La plupart des gens pensent que l’expansion du commerce est une bonne chose, selon une récente enquête Ipsos-World Economic Forum auprès d’adultes dans 25 pays du monde.

Mais le soutien à la mondialisation a diminué, la moitié de la population étant incertaine de ses avantages et un tiers soutenant les barrières commerciales.

En moyenne, les trois quarts des répondants pensaient que l’expansion était une bonne chose, avec seulement 5 % en désaccord. Le soutien était le plus fort au Pérou et le plus bas en France.

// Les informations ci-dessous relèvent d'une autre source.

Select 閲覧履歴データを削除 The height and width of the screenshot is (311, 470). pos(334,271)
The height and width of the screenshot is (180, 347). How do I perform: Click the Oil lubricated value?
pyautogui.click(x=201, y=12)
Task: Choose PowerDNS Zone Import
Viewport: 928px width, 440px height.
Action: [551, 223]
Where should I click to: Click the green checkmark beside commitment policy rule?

« Le commerce et les investissements internationaux peuvent faire croître les économies, réduire la pauvreté, améliorer les soins de santé et autonomiser les gens partout dans le monde », dit-il. Sean Doherty, responsable du commerce international et de l’investissement au Forum économique mondial.

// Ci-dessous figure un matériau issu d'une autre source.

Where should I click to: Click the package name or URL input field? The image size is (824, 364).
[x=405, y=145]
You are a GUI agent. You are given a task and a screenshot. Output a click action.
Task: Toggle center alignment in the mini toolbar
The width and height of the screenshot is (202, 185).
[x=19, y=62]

« Cependant, les changements causés par le commerce peuvent être perturbateurs et douloureux et peuvent parfois saper les réformes locales. La contradiction apparente dans les résultats de l’enquête est compréhensible : les gens veulent plus de bien et moins de mal de la mondialisation.

« Pour augmenter les revenus et obtenir des résultats équitables pour tous, les gouvernements doivent écouter les priorités locales et travailler ensemble sur les politiques liées à l’environnement, à l’emploi, aux impôts, à l’économie numérique et à d’autres questions qui dépassent les frontières. »

Prise en charge des échanges multiples et des barrières commerciales

Malgré ce soutien généralisé à l’augmentation du commerce, plus de personnes ont convenu qu’il devrait y avoir plus d’obstacles commerciaux à la restriction de l’importation de biens et de services étrangers dans leur pays que ceux qui étaient en désaccord.

Environ 37 % ont convenu qu’il devrait y avoir plus d’obstacles que 27 % qui n’étaient pas d’accord. Environ un tiers étaient neutres ou n’avaient pas d’opinion.

Il vise à aider les gouvernements des pays en développement et des pays les moins avancés à mettre en œuvre l’accord de facilitation des échanges de l’Organisation mondiale du commerce en réunissant les gouvernements et les entreprises pour identifier les possibilités de remédier aux retards et aux charges bureaucratiques inutiles aux frontières.


Par exemple, en Colombie, l’Alliance s’est associée à l’Institut national de surveillance des aliments et des médicaments et à des entreprises pour introduire un système de gestion des risques qui peut faciliter le commerce tout en protégeant la santé publique en réduisant le taux d’inspection moyen de 30 %. 8,8 millions de dollars d’économies pour les importateurs au cours des 18 premiers mois d’exploitation.

« Les gens veulent plus du bien et moins du mal de la mondialisation »

—Sean Doherty, responsable du commerce international et des investissements au Forum économique mondial

Le soutien à la mondialisation est en baisse

Environ la moitié (48 %) des répondants ont convenu que la mondialisation est une bonne chose pour leur pays. Seulement 13 % n’étaient pas d’accord, les autres étant incertains ou neutres.

L’évaluation positive de la mondialisation était la plus élevée en Malaisie (72 %) et la plus faible en France (27 %).

Dans les 23 pays où cette question a été posée en 2019, ils sont moins nombreux à s’accorder à dire que la mondialisation est une bonne chose. La baisse du soutien a été la plus forte au Mexique, en Colombie, au Chili et au Pérou.

Ces résultats sont le résultat d’une enquête menée auprès de 19 017 adultes âgés de 16 à 71 ans dans 25 pays à travers le monde. L’enquête a été menée entre le 26 mars et le 9 avril.

Sommet sur l’impact du développement durable

Ces questions seront abordées lors du prochain Sommet sur l’impact du développement durable du Forum. L’événement virtuel de quatre jours est organisé parallèlement à l’Assemblée générale des Nations Unies et rassemble des dirigeants mondiaux du monde des affaires, du gouvernement et de la société civile.

Il se concentrera sur les nouvelles technologies, politiques et partenariats pour faire progresser la coopération, accélérer les progrès et mettre en évidence des solutions tangibles à nos défis mondiaux.